Twenty-four hours before Jake Paul was set to take Central Park’s SummerStage on Thursday night, would-be concertgoers heard the show would be switching venues, from a sprawling outdoor arena that holds 5,500 people to the smaller, subterranean PlayStation Theater in Midtown. Some parents attending with their kids said they didn’t even receive an email notification about the change—they only heard about it from their children or other parents, already en route to the event.
“It’s awful and terrible, this whole show,” said Dana Ferraro, who was chaperoning her daughter. “I’m a concertgoer my whole life and this is the worst thing I’ve ever seen, changing venues on us. Tell Jake Paul with all his money he needs to do the organizing better.”
At 21, Paul has inarguably conquered YouTube. His daily vlogs and frat-like prank videos have earned him over 15 million subscribers on the platform and millions more followers scattered across other social networks. But there are signs this may soon change. Since his cross-country tour was announced in mid-March, it has been plagued with organizational issues and low attendance. Even the PlayStation Theater was only partly full by the time the curtain rose.

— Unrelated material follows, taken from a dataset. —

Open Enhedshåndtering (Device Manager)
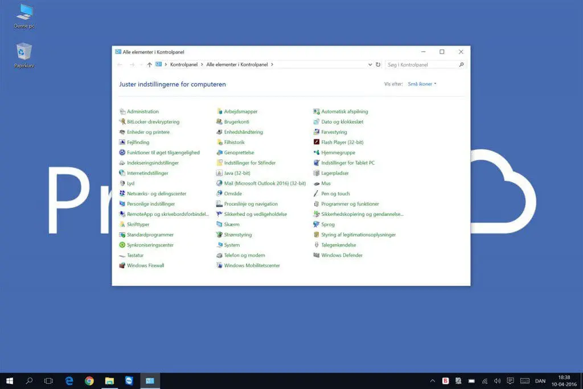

And though Paul was nominally the headliner, much of the tour was focused on promoting his squad and “talent incubator,” Team 10, a clique of YouTubers who have pledged their allegiance (and an undisclosed portion of their income) to Paul in return for guest spots in his videos and housing in the Team 10 mansion. But early in May, Paul’s squad began to implode. Nick Crompton, one of the older and more trusted members of the crew, exited to protest “internal changes” taking place. Just days later, vlogger Chance Sutton, who had been friends with Paul since high school, left as well. Kade Speiser, another vlogger set to be on tour, quit too, along with several members of Paul’s support staff. Paul’s manager, Kevin Gould, also parted ways with Paul. (Paul and his brother, fellow YouTube star Logan, are now managed by their father, “Vlogdad” Greg Paul.) Tour marketers were forced to hastily scrub images of the departed Team 10 members from promotional posters, and concertgoers were dismayed by the absence of their favorites.